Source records
------------------------------------

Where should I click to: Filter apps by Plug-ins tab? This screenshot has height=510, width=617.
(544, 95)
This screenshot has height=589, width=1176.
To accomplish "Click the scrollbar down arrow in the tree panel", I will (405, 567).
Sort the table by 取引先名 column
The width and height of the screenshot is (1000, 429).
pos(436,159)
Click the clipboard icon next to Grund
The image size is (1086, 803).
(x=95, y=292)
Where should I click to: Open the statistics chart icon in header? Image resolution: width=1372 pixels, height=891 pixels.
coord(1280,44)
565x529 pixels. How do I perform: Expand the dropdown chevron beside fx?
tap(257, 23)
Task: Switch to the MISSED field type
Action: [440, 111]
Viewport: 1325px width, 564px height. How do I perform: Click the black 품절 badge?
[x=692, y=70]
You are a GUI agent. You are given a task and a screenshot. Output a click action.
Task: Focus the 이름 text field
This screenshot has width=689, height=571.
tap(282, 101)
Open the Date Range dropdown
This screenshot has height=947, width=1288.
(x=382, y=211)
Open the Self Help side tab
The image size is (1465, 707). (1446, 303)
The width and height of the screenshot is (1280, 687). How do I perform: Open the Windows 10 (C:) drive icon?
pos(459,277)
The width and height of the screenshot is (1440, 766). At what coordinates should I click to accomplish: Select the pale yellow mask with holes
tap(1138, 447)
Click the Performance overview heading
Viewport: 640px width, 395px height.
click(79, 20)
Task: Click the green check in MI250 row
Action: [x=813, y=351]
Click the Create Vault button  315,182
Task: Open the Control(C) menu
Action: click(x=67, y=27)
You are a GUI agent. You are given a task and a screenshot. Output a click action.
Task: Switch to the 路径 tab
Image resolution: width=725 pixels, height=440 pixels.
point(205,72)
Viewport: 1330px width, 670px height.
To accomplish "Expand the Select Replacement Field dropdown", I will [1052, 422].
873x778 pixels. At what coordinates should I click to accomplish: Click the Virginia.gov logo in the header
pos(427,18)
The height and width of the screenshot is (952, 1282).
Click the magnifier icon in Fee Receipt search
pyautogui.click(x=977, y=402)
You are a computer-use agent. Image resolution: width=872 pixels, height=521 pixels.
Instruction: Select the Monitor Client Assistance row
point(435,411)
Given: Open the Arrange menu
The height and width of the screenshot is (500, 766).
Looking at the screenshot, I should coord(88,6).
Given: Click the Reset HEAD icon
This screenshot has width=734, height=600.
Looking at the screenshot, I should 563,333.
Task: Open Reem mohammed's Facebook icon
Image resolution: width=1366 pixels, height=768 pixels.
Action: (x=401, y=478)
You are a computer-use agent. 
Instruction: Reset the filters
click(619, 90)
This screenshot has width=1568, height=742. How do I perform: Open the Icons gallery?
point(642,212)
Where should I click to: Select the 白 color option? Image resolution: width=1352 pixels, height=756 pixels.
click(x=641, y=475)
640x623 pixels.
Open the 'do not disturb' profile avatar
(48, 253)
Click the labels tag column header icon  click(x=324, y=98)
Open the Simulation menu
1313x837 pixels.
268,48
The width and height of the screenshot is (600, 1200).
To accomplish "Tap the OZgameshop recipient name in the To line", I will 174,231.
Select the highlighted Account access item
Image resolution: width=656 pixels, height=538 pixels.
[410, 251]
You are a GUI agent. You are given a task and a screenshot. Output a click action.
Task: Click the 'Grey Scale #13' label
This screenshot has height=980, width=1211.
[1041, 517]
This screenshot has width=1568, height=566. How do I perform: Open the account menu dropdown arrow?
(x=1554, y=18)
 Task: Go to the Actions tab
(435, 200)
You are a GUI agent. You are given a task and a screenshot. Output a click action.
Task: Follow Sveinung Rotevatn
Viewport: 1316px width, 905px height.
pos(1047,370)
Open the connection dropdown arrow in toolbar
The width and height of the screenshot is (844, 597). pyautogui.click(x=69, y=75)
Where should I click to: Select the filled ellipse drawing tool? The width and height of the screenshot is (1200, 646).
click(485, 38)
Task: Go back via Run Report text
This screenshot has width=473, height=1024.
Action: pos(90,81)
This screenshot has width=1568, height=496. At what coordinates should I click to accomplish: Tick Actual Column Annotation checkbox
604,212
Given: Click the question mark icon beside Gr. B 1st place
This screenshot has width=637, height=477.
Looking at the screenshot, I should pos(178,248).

------------------------------------

Instructions to follow: All of the entries need to be reproduced exactly; please write them out.

Response below:
Where should I click to: Filter apps by Plug-ins tab? This screenshot has height=510, width=617.
(544, 95)
This screenshot has height=589, width=1176.
To accomplish "Click the scrollbar down arrow in the tree panel", I will (405, 567).
Sort the table by 取引先名 column
The width and height of the screenshot is (1000, 429).
pos(436,159)
Click the clipboard icon next to Grund
The image size is (1086, 803).
(x=95, y=292)
Where should I click to: Open the statistics chart icon in header? Image resolution: width=1372 pixels, height=891 pixels.
coord(1280,44)
565x529 pixels. How do I perform: Expand the dropdown chevron beside fx?
tap(257, 23)
Task: Switch to the MISSED field type
Action: [440, 111]
Viewport: 1325px width, 564px height. How do I perform: Click the black 품절 badge?
[x=692, y=70]
You are a GUI agent. You are given a task and a screenshot. Output a click action.
Task: Focus the 이름 text field
This screenshot has width=689, height=571.
tap(282, 101)
Open the Date Range dropdown
This screenshot has height=947, width=1288.
(x=382, y=211)
Open the Self Help side tab
The image size is (1465, 707). (1446, 303)
The width and height of the screenshot is (1280, 687). How do I perform: Open the Windows 10 (C:) drive icon?
pos(459,277)
The width and height of the screenshot is (1440, 766). At what coordinates should I click to accomplish: Select the pale yellow mask with holes
tap(1138, 447)
Click the Performance overview heading
Viewport: 640px width, 395px height.
click(79, 20)
Task: Click the green check in MI250 row
Action: [x=813, y=351]
Click the Create Vault button  315,182
Task: Open the Control(C) menu
Action: click(x=67, y=27)
You are a GUI agent. You are given a task and a screenshot. Output a click action.
Task: Switch to the 路径 tab
Image resolution: width=725 pixels, height=440 pixels.
point(205,72)
Viewport: 1330px width, 670px height.
To accomplish "Expand the Select Replacement Field dropdown", I will [1052, 422].
873x778 pixels. At what coordinates should I click to accomplish: Click the Virginia.gov logo in the header
pos(427,18)
The height and width of the screenshot is (952, 1282).
Click the magnifier icon in Fee Receipt search
pyautogui.click(x=977, y=402)
You are a computer-use agent. Image resolution: width=872 pixels, height=521 pixels.
Instruction: Select the Monitor Client Assistance row
point(435,411)
Given: Open the Arrange menu
The height and width of the screenshot is (500, 766).
Looking at the screenshot, I should coord(88,6).
Given: Click the Reset HEAD icon
This screenshot has width=734, height=600.
Looking at the screenshot, I should 563,333.
Task: Open Reem mohammed's Facebook icon
Image resolution: width=1366 pixels, height=768 pixels.
Action: (x=401, y=478)
You are a computer-use agent. 
Instruction: Reset the filters
click(619, 90)
This screenshot has width=1568, height=742. How do I perform: Open the Icons gallery?
point(642,212)
Where should I click to: Select the 白 color option? Image resolution: width=1352 pixels, height=756 pixels.
click(x=641, y=475)
640x623 pixels.
Open the 'do not disturb' profile avatar
(48, 253)
Click the labels tag column header icon  click(x=324, y=98)
Open the Simulation menu
1313x837 pixels.
268,48
The width and height of the screenshot is (600, 1200).
To accomplish "Tap the OZgameshop recipient name in the To line", I will 174,231.
Select the highlighted Account access item
Image resolution: width=656 pixels, height=538 pixels.
[410, 251]
You are a GUI agent. You are given a task and a screenshot. Output a click action.
Task: Click the 'Grey Scale #13' label
This screenshot has height=980, width=1211.
[1041, 517]
This screenshot has width=1568, height=566. How do I perform: Open the account menu dropdown arrow?
(x=1554, y=18)
 Task: Go to the Actions tab
(435, 200)
You are a GUI agent. You are given a task and a screenshot. Output a click action.
Task: Follow Sveinung Rotevatn
Viewport: 1316px width, 905px height.
pos(1047,370)
Open the connection dropdown arrow in toolbar
The width and height of the screenshot is (844, 597). pyautogui.click(x=69, y=75)
Where should I click to: Select the filled ellipse drawing tool? The width and height of the screenshot is (1200, 646).
click(485, 38)
Task: Go back via Run Report text
This screenshot has width=473, height=1024.
Action: pos(90,81)
This screenshot has width=1568, height=496. At what coordinates should I click to accomplish: Tick Actual Column Annotation checkbox
604,212
Given: Click the question mark icon beside Gr. B 1st place
This screenshot has width=637, height=477.
Looking at the screenshot, I should pos(178,248).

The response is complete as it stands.